Along with tremendous intelligence and political liberalism, controversy seems to be another of Conal's stocks in trade. This summer, Conal rented a billboard on a major Los Angeles thoroughfare and hoisted up an enormous adaptation of an oil painting he created of Jesse Helms, champion of art censorship.

Helms' gnarled and menacing face was superimposed on an artist's palette with the thumb hole placed right at his forehead. A furor resulted, and life imitated art as the billboard company pulled the image down, citing controversy as the reason. Not long after, they reversed their decision and up went the glaring anti-icon.
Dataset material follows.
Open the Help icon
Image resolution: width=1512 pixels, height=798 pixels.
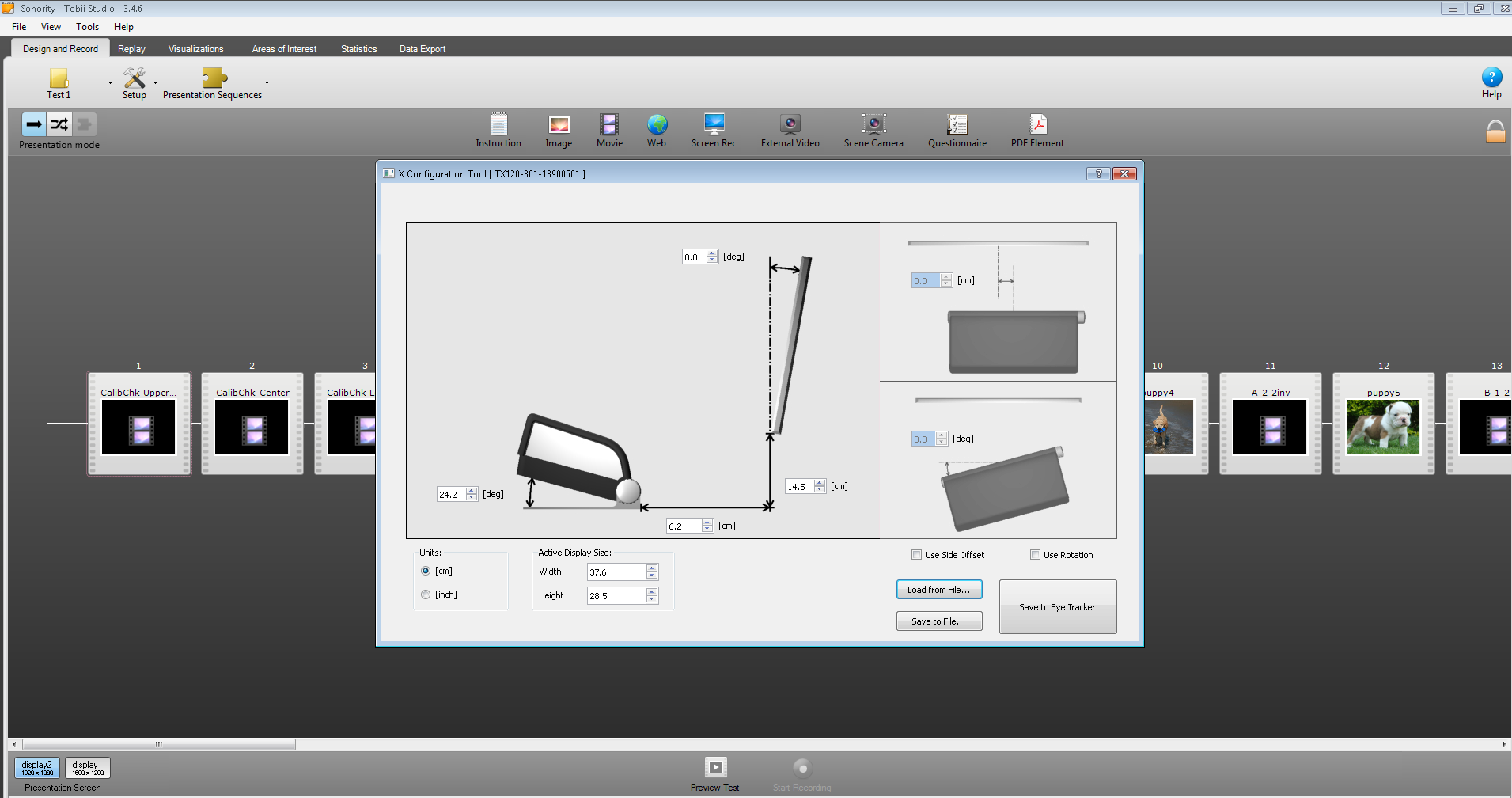(x=1491, y=78)
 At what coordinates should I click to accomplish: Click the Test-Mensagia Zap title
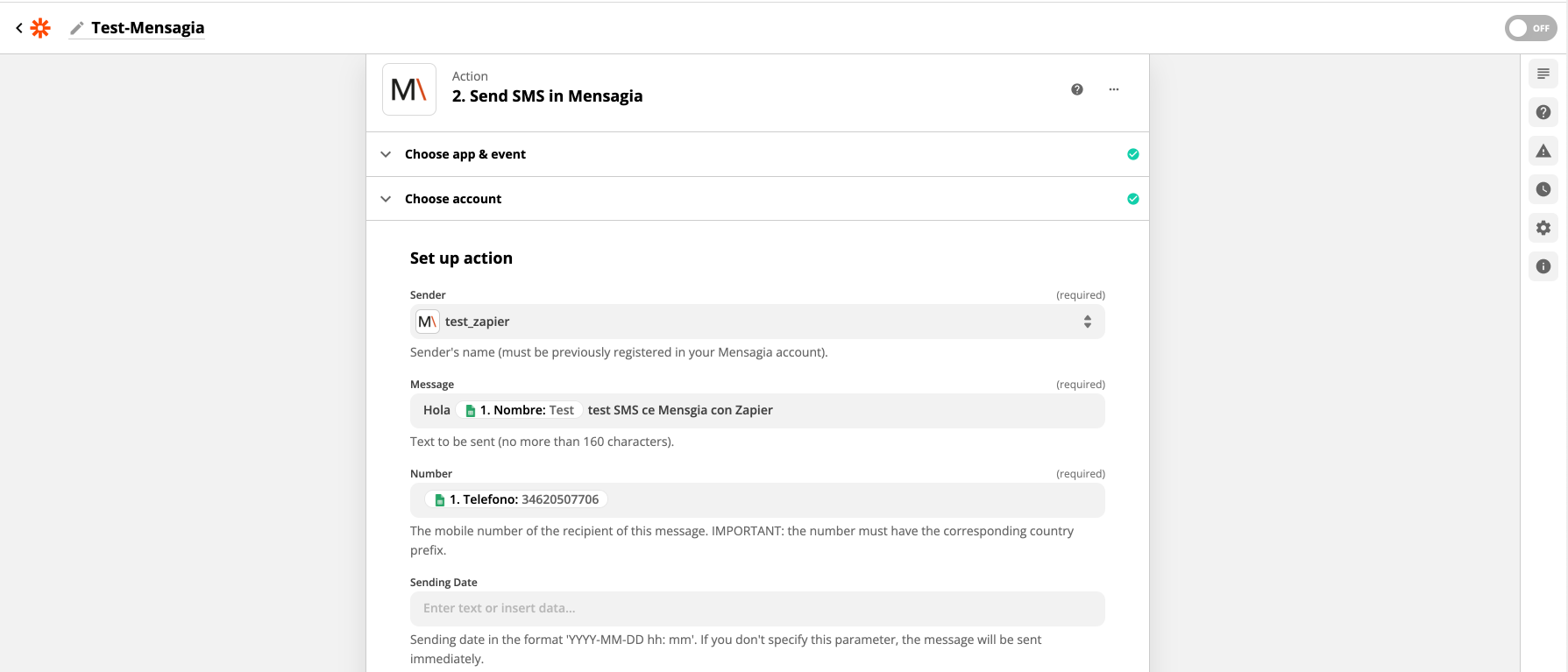point(147,28)
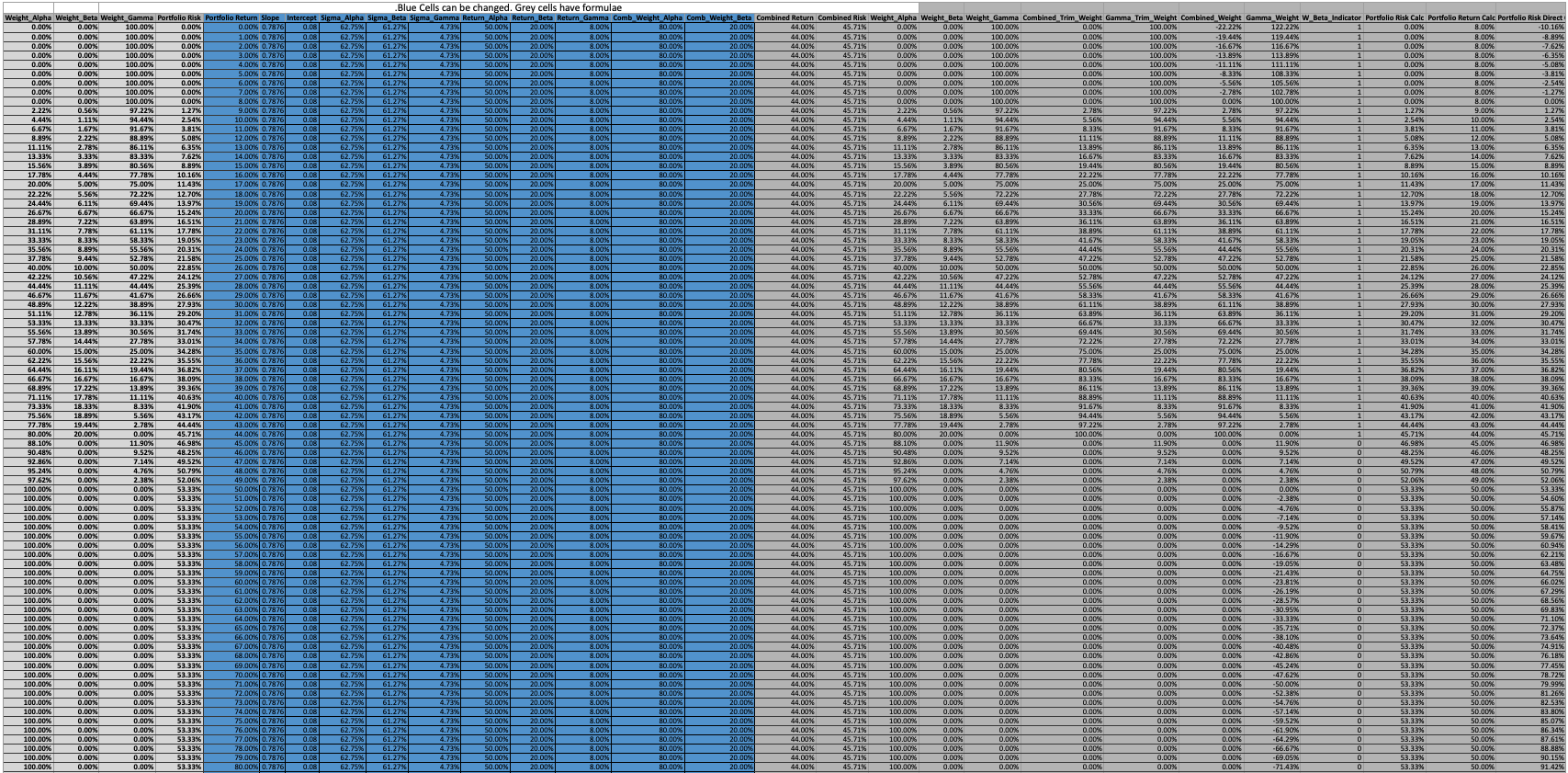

The responses to Conal's Helms project were bipartisan and varied; some thought the image with its brightly colored paint dribbling down Helm's crinkled brow and the hole in his forehead was brutal; others didn't feel it was tough enough.

``By putting the hole there on his forehead, I just wanted to suggest that closed minds are empty minds and that the same First Amendment right which protects Helms protects the process of art and creativity as well.''

On a gentler note, Conal recently produced and helped to fund the production of an urban poster showing the joined hands of opposing gang members with the words ``Stop The Killing'' printed across it. In the bullet-ridden streets of Los Angeles, where donning the wrong colors can be grounds for shooting, Conal's contribution was touted.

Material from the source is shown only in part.